TO BE DONE :: Reproduce the stretch from "Monday, Mar. 29, 1954" through "of the Reds?" in the 1954 McCarthy letters below, word for word.

start DOCUMENT PASSAGE

Monday, Mar. 29, 1954
MacNamaraism Sir:
With apologies and acknowledgments to he composer of MacNamara's Band, this seems to show how things are going in God's Own Country:
The drums go bang and the cymbals clang And the top brass blaze away, McCarthy plays the big baboon And Stevens jades away. The country's in hysterics, Such tunes were never heard. Molotov sits in the grandstand And applauds the discordant play.
F. V. HARTY
Warrenpoint, Northern Ireland
The McCarthy Issue (Contd.)
With all the bickering about McCarthy's methods, etc., what's becoming of the Reds?
don't care whether he browbeats them or not, for if they were the investigators, think of the treatment they would give us ... It amazes and startles me to think of the time wasted while . . . the primary issues are being lost in the dust of battle . . .
ROBERT GHELARDI JR. Bloomsburg, Pa.
Sir:
Please, will someone in the top echelons of our Government find the guts to cut Senator McCarthy down to size! . . .

end DOCUMENT PASSAGE
start DATA SHOWN

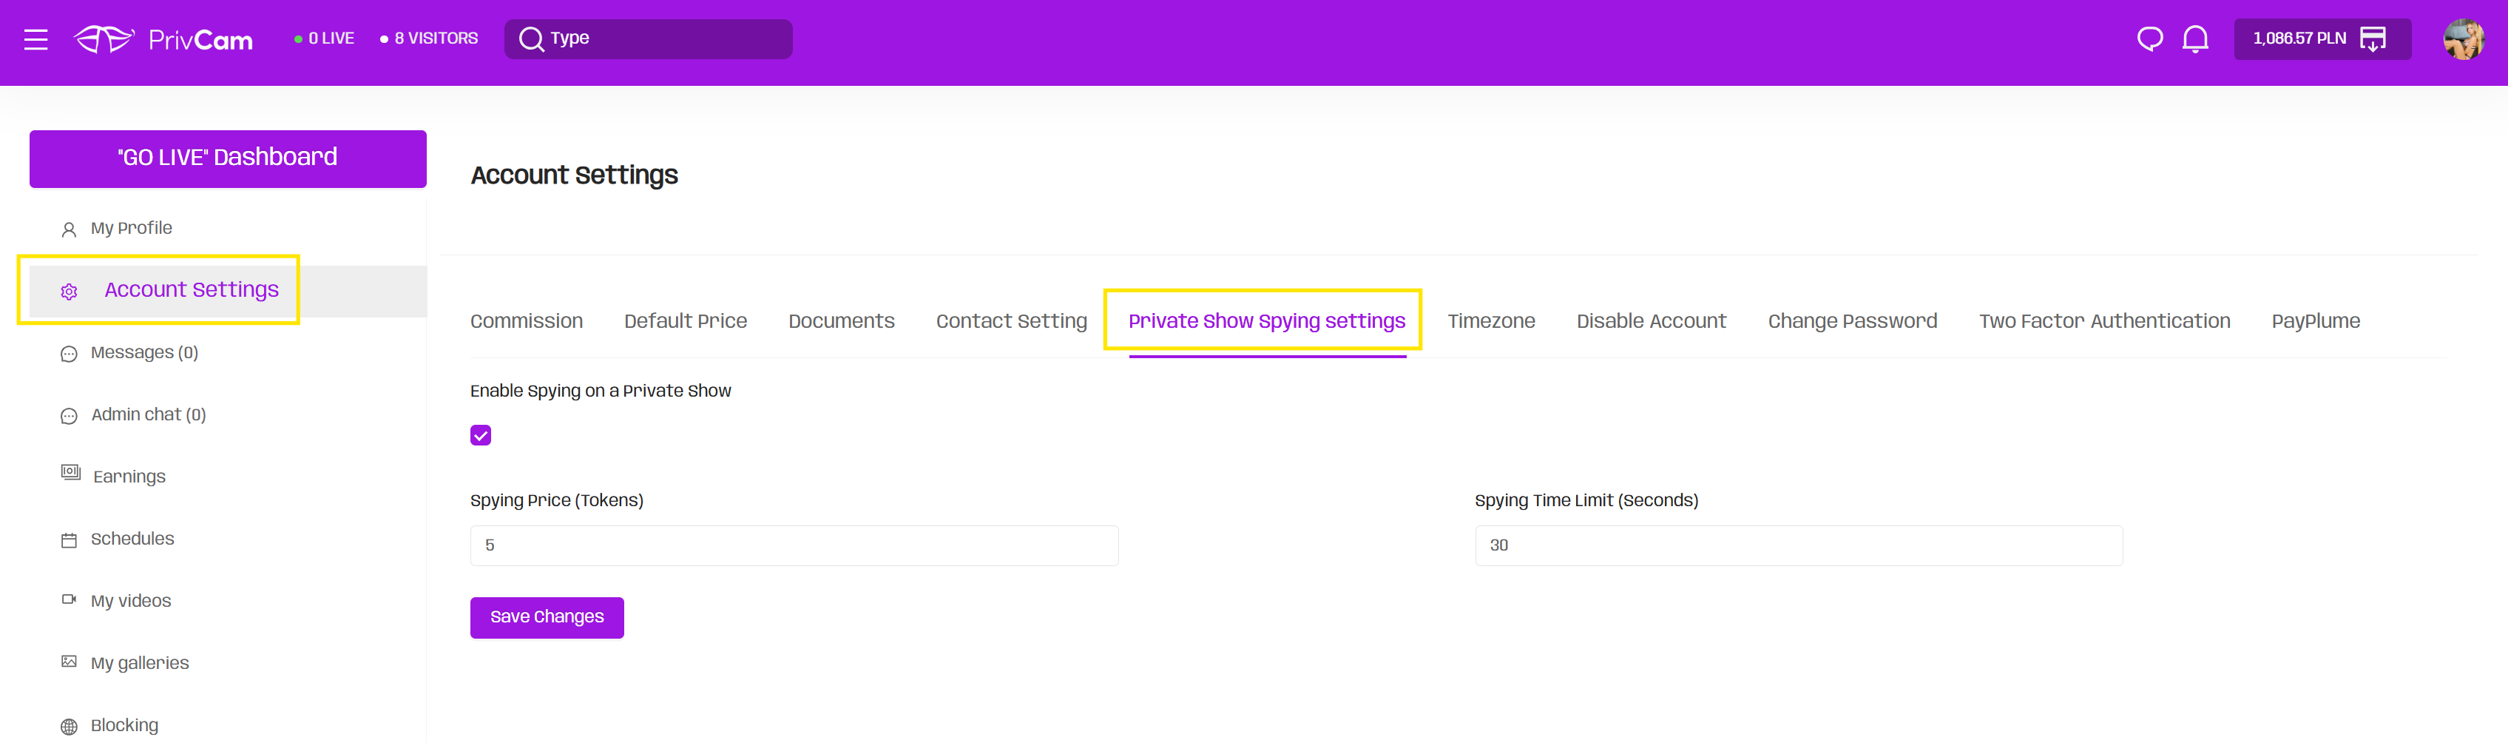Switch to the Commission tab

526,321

end DATA SHOWN

THE COMPLETED TASK ::
Monday, Mar. 29, 1954
MacNamaraism Sir:
With apologies and acknowledgments to he composer of MacNamara's Band, this seems to show how things are going in God's Own Country:
The drums go bang and the cymbals clang And the top brass blaze away, McCarthy plays the big baboon And Stevens jades away. The country's in hysterics, Such tunes were never heard. Molotov sits in the grandstand And applauds the discordant play.
F. V. HARTY
Warrenpoint, Northern Ireland
The McCarthy Issue (Contd.)
With all the bickering about McCarthy's methods, etc., what's becoming of the Reds?